* Goal of the exercise *
Show every line in the records below that contains the word "computer".

::: Dataset extract :::

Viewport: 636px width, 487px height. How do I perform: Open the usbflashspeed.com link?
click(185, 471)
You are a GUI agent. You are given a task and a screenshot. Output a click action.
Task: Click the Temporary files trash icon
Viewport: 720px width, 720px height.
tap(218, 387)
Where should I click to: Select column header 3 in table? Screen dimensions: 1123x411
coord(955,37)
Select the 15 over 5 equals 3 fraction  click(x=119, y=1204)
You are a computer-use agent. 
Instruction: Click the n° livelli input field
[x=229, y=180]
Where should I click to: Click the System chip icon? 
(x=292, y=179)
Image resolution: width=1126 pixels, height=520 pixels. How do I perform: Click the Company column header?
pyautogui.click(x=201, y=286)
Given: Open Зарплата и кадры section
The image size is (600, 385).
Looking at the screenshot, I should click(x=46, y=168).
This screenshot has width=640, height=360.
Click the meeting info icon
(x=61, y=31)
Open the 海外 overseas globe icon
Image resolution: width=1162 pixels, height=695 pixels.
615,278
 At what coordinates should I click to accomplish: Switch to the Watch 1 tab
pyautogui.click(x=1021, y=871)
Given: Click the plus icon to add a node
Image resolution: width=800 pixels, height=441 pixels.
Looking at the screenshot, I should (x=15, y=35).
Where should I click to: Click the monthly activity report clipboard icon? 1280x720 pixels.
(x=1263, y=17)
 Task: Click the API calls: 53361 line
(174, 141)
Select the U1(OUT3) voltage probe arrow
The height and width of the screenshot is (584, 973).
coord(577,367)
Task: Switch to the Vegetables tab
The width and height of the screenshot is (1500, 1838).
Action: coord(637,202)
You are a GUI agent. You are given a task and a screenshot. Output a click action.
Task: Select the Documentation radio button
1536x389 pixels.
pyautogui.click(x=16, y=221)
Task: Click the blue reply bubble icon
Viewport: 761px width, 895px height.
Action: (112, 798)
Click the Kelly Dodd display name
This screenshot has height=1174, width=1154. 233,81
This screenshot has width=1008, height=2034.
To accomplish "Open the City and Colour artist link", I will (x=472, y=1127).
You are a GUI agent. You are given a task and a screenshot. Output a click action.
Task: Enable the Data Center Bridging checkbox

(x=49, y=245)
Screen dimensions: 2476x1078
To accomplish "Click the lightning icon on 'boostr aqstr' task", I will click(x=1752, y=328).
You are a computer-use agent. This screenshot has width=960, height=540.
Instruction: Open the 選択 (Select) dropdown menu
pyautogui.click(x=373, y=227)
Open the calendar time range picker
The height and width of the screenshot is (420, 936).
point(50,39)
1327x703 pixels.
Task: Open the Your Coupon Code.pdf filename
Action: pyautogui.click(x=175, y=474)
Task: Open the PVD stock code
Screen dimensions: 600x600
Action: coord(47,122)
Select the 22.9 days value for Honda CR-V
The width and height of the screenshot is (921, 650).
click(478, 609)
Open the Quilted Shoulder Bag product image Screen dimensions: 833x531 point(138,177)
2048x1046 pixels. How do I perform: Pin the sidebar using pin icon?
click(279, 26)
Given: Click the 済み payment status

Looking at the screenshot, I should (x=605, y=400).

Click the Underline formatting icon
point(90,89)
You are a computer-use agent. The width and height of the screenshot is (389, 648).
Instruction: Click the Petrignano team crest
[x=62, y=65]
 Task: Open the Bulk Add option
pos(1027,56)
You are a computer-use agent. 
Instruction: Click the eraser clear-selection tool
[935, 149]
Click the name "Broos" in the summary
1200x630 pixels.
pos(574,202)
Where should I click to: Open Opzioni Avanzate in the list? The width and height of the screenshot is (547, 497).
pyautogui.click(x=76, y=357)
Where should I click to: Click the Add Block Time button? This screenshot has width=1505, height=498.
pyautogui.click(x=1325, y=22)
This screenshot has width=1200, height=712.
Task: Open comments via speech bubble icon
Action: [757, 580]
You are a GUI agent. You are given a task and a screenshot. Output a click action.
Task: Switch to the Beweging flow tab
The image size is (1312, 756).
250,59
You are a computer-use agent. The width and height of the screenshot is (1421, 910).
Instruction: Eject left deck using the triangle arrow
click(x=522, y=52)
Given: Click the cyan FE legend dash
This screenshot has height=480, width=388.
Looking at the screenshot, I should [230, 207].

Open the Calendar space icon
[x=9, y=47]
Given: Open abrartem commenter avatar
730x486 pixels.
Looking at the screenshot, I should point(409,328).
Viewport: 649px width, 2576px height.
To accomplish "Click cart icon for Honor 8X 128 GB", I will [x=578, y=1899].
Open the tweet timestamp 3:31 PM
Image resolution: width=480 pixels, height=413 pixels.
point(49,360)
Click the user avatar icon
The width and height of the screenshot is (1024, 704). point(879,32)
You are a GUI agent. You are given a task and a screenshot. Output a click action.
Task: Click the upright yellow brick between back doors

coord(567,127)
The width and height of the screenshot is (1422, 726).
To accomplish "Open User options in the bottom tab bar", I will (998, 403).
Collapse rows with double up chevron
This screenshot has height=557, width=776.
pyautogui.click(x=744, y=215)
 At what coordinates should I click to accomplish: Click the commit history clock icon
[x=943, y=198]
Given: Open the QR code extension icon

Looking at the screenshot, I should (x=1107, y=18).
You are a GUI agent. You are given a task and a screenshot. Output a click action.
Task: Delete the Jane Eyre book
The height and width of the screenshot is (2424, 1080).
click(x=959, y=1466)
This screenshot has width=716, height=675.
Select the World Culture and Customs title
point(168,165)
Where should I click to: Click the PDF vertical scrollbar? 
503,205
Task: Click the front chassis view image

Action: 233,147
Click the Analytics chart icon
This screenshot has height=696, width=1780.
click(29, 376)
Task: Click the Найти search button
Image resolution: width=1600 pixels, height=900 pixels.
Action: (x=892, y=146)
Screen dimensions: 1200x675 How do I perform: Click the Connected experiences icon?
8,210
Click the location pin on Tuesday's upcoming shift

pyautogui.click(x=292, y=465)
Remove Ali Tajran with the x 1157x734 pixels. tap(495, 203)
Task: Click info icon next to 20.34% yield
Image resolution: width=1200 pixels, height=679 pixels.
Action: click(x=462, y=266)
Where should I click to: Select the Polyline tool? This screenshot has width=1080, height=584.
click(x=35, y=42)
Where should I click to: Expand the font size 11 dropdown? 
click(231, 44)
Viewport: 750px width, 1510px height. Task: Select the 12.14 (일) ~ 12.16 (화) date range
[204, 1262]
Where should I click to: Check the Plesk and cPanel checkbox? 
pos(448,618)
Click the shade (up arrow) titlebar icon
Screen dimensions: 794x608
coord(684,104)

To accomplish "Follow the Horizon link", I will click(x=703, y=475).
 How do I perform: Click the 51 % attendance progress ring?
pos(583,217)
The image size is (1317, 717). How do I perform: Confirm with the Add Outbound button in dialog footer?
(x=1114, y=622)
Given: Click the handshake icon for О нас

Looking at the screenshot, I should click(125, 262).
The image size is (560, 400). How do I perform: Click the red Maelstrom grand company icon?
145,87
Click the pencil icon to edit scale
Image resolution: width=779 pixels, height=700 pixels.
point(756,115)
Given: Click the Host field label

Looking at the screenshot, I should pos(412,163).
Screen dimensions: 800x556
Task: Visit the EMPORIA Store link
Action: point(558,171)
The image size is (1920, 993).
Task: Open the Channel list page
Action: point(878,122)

:::

* Written answer *
You are a computer-use agent. 
You are a computer-use agent. This screenshot has width=960, height=540.
You are a computer-use agent. The width and height of the screenshot is (389, 648).
You are a computer-use agent. 
You are a computer-use agent. The width and height of the screenshot is (1421, 910).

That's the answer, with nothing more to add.